> **Material shown**
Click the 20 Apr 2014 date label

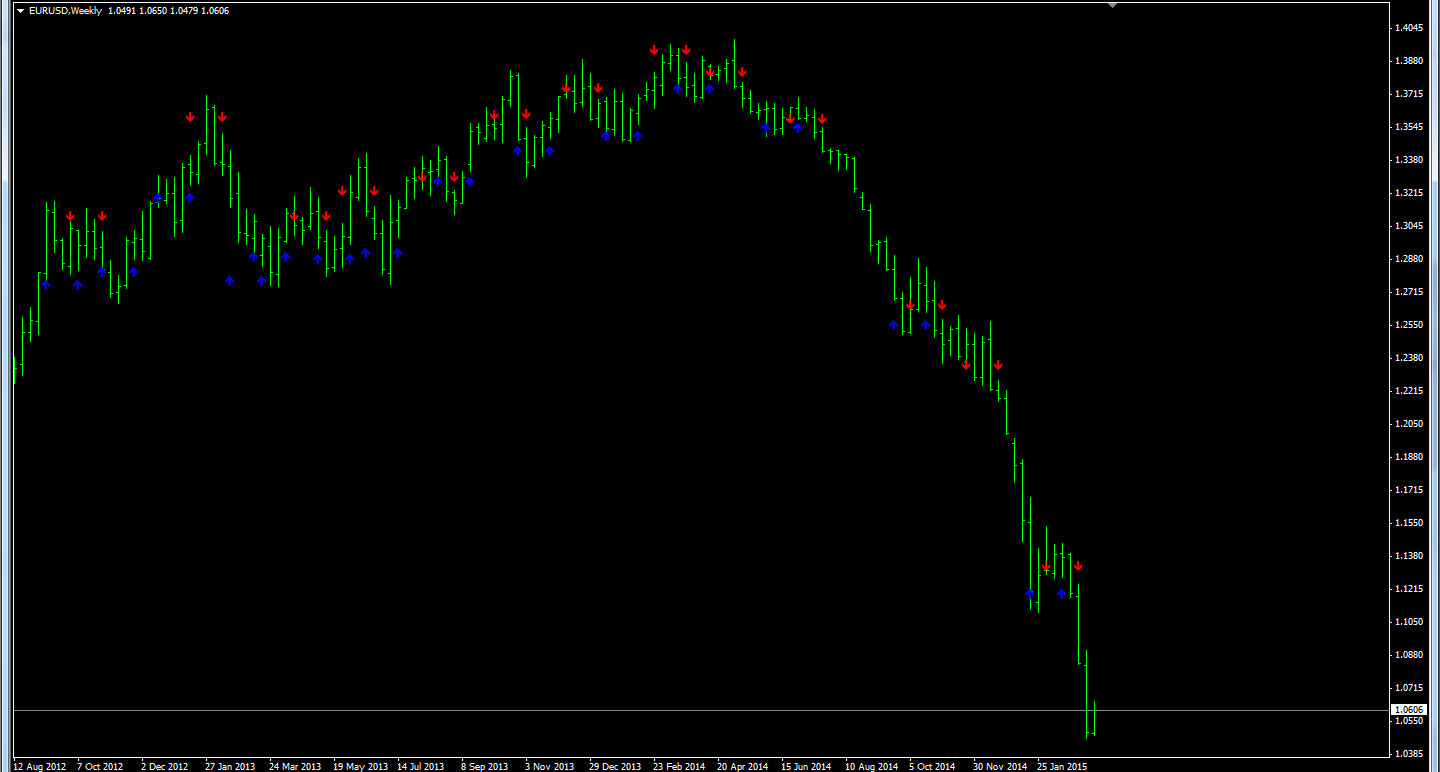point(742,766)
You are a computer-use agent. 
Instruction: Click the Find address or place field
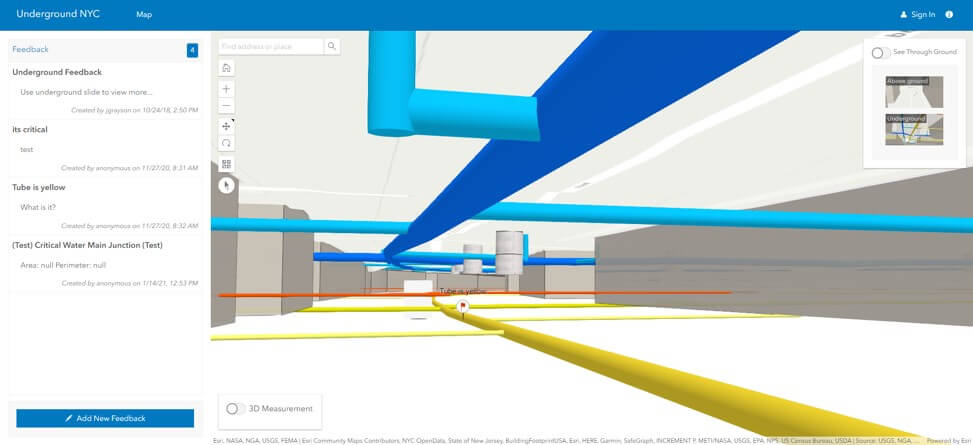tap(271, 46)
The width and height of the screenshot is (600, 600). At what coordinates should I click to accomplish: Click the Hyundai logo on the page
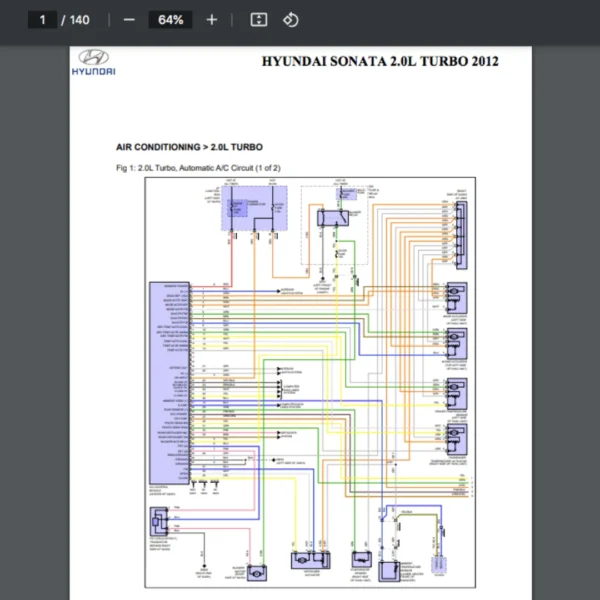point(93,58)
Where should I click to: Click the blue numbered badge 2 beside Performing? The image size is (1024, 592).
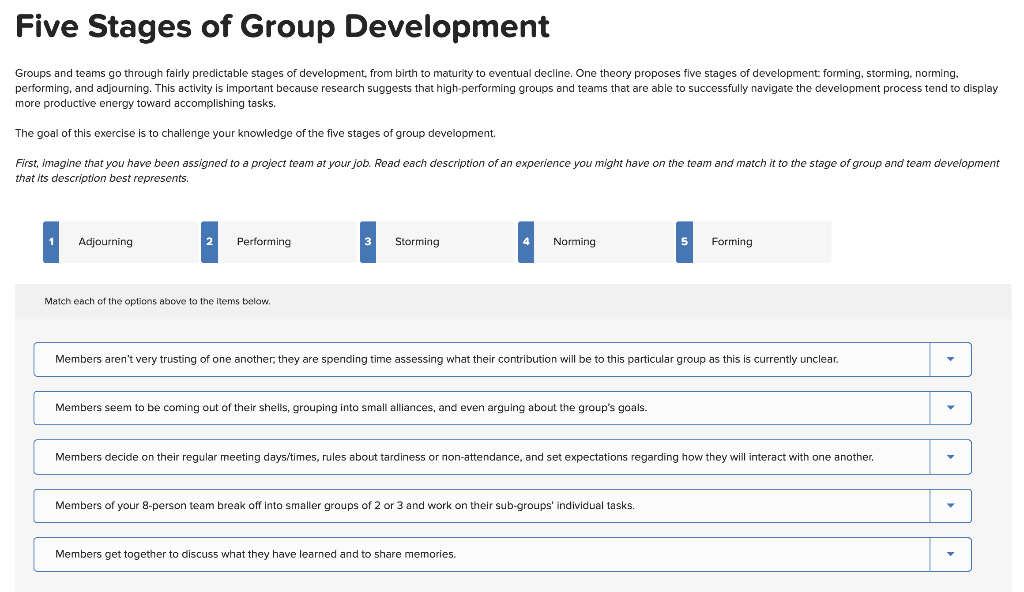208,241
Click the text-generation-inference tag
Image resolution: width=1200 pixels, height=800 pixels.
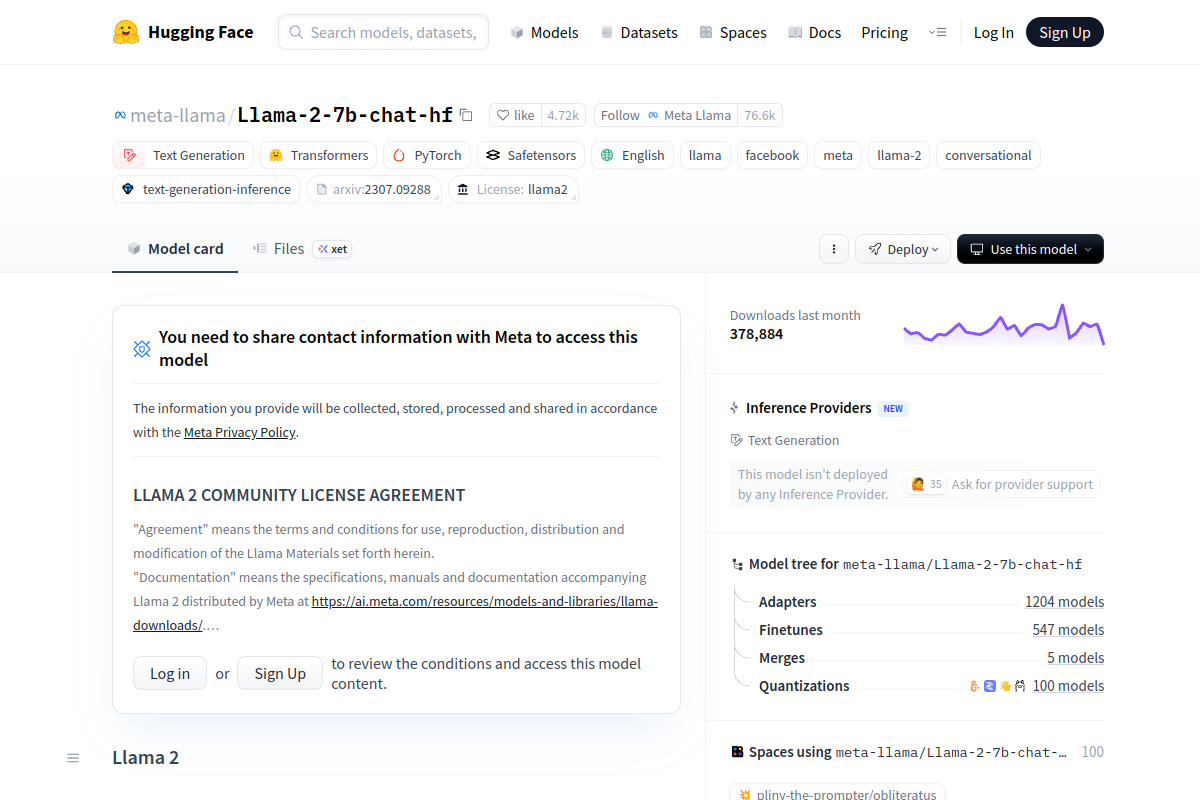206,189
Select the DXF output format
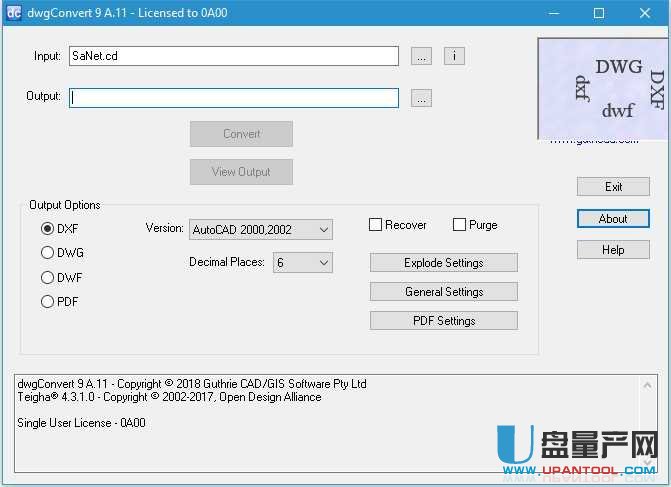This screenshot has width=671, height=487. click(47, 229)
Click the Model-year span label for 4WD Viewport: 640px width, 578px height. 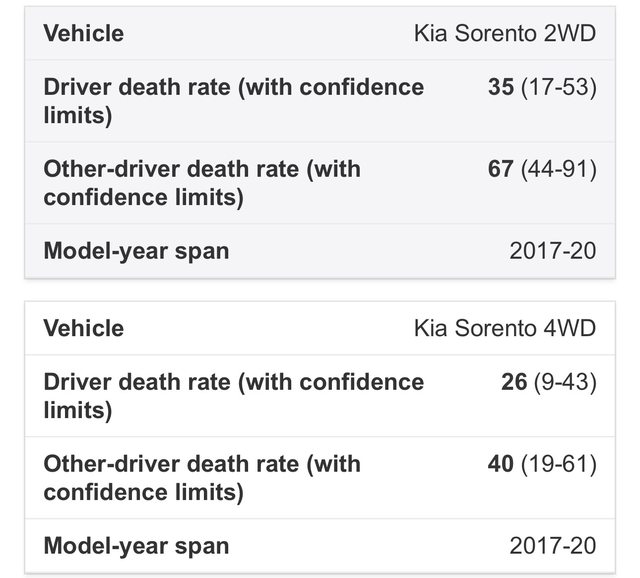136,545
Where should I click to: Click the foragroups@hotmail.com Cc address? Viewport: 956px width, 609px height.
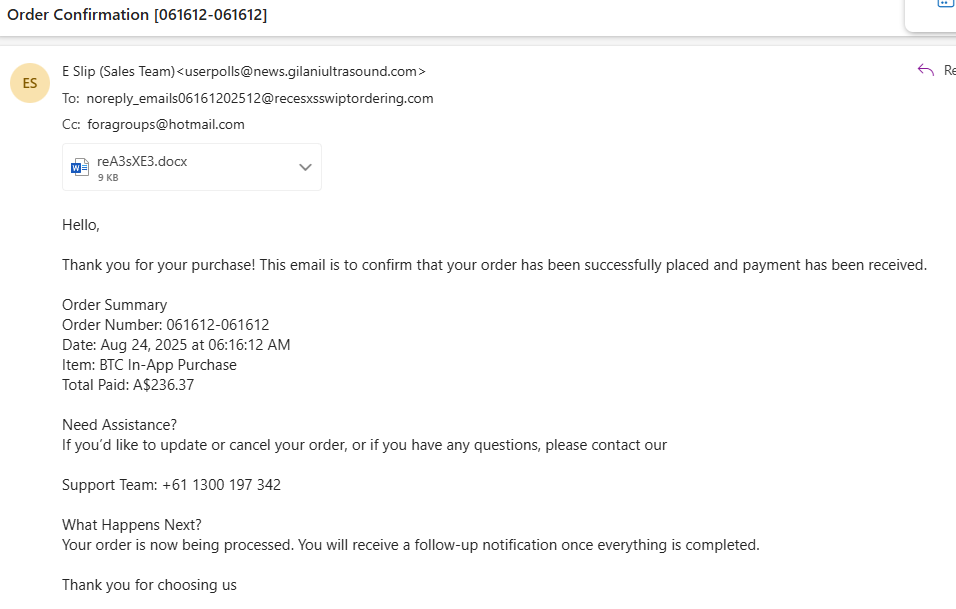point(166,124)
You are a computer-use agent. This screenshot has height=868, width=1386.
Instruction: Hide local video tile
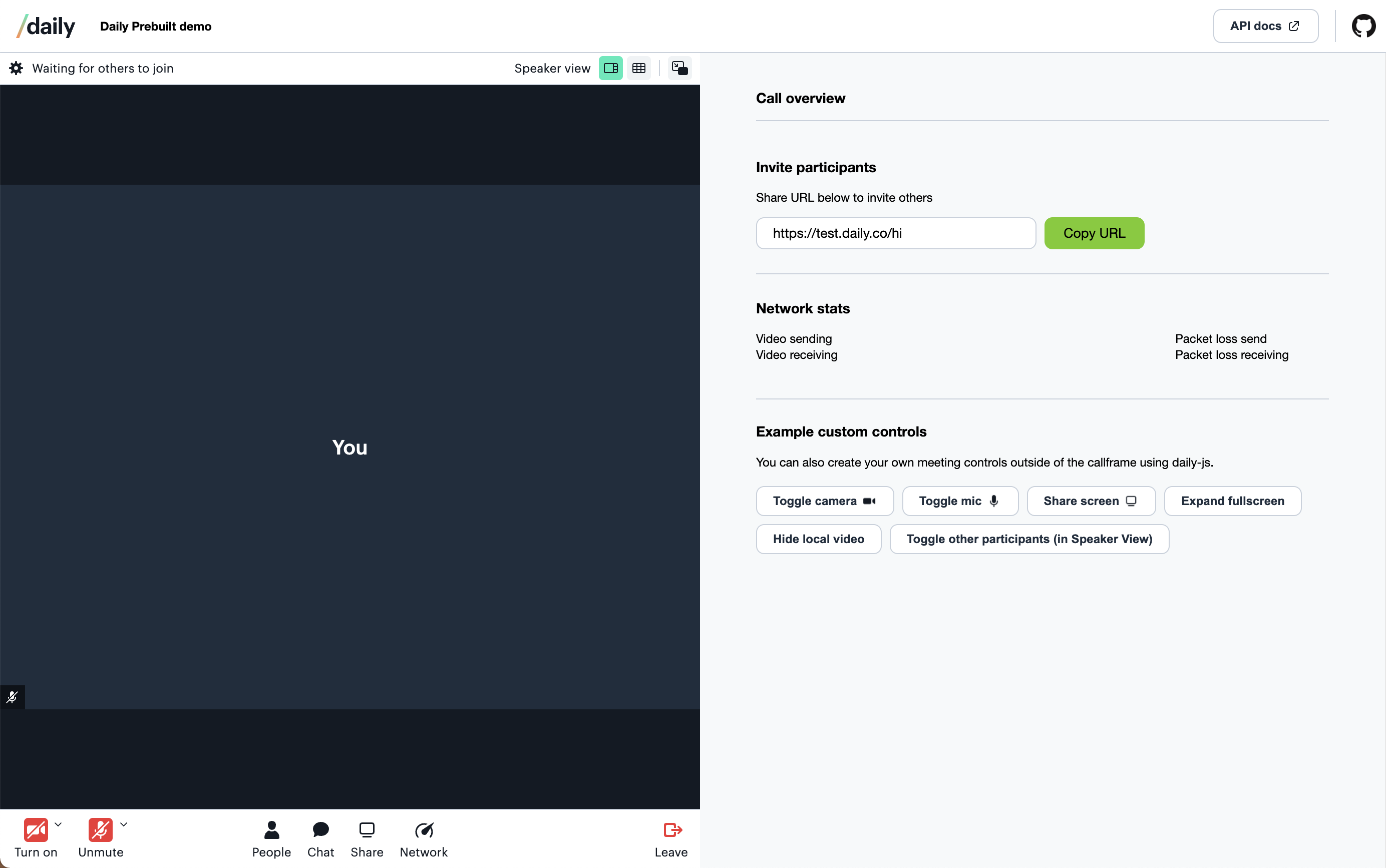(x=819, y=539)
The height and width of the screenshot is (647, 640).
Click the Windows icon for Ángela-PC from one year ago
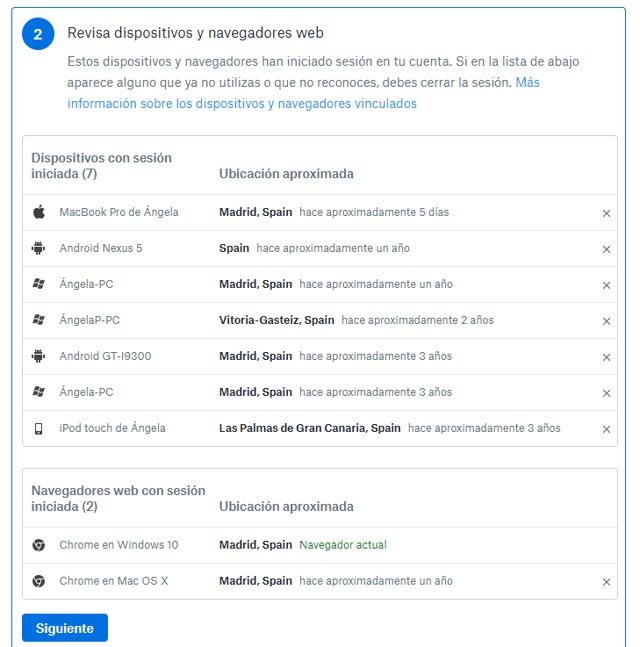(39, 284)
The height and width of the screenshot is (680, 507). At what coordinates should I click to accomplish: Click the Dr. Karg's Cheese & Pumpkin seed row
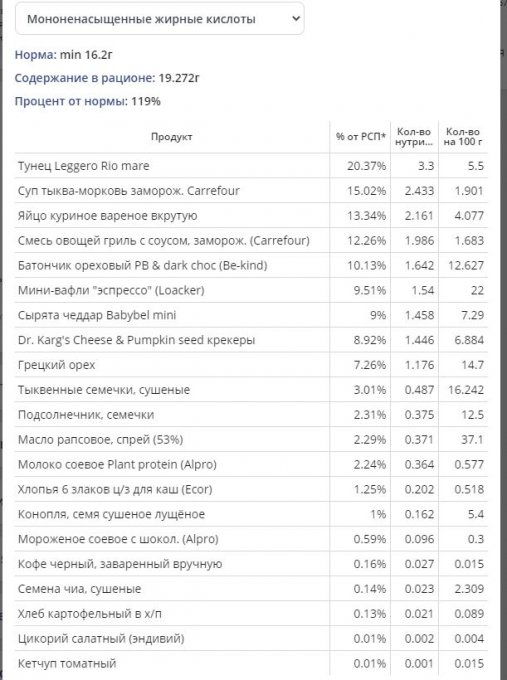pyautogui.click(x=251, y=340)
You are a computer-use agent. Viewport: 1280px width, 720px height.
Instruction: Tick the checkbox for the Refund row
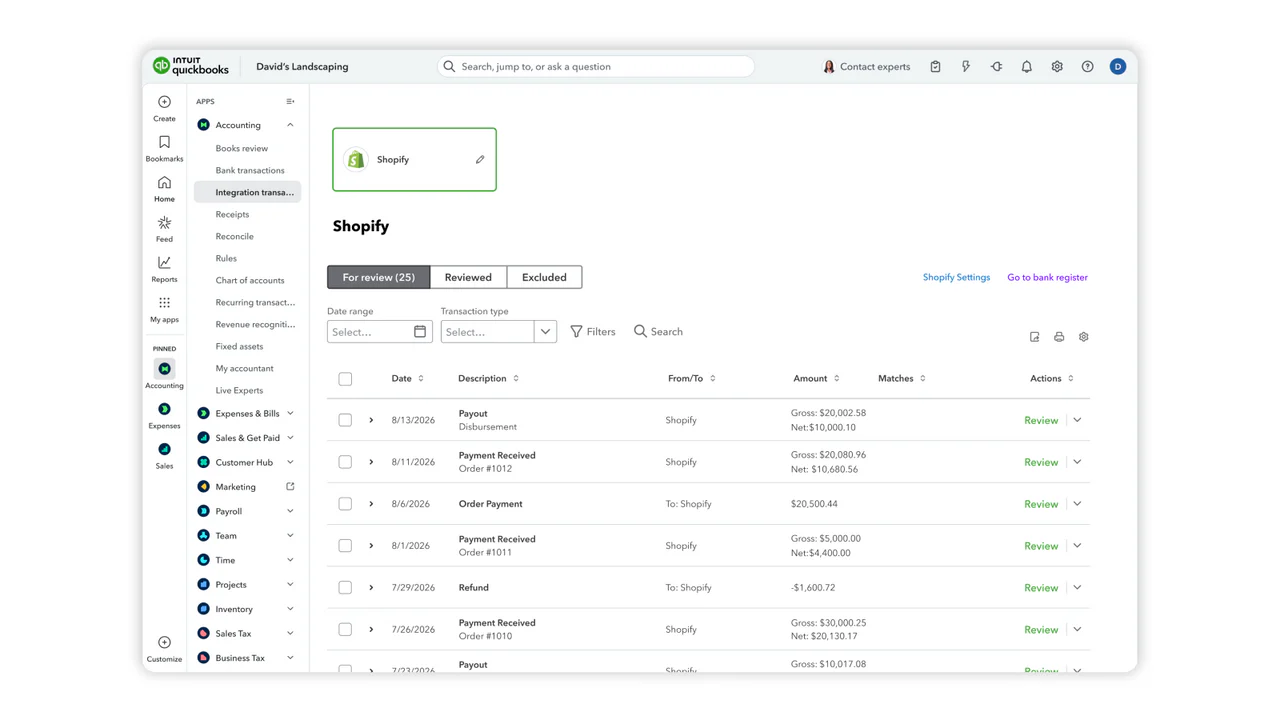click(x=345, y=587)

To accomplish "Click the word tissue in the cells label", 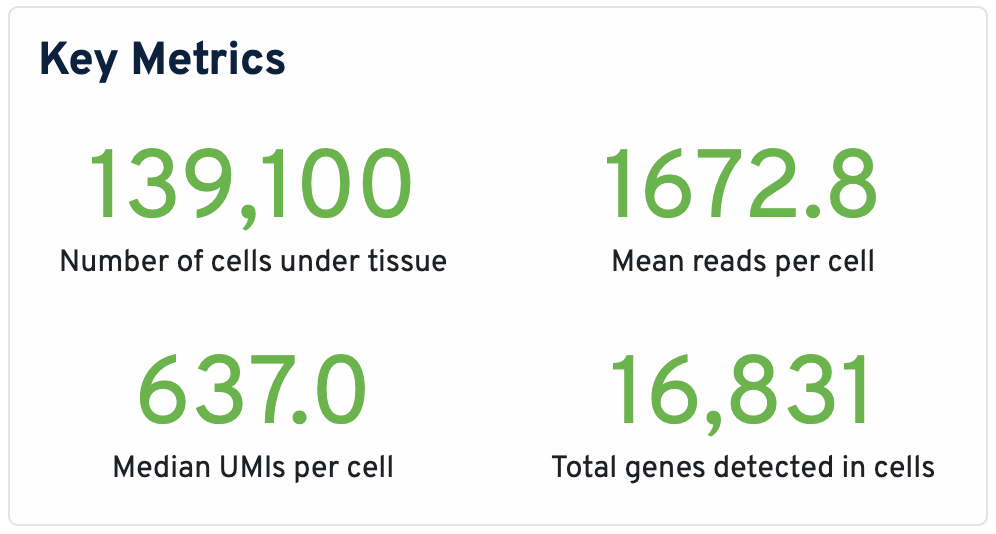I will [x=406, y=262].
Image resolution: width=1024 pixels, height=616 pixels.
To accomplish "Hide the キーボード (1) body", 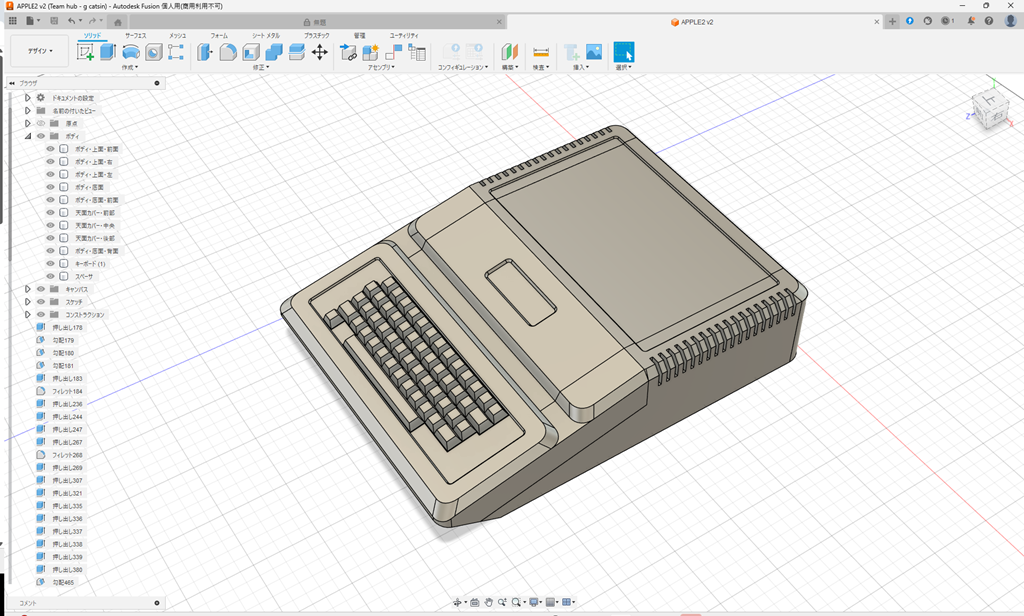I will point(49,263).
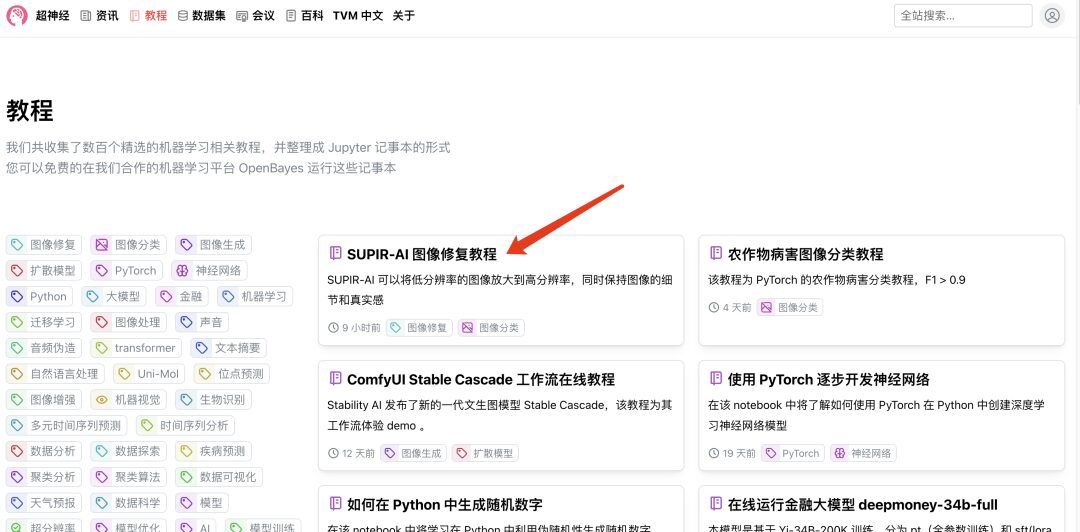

> **Activity**
In the entries above, which lines hold the string "computer"? Report all of them.

> **Solution for this exercise**
You are a computer-use agent. 
You are a computer-use agent. This screenshot has height=868, width=1386.
You are a computer-use agent. Viewport: 1280px width, 720px height.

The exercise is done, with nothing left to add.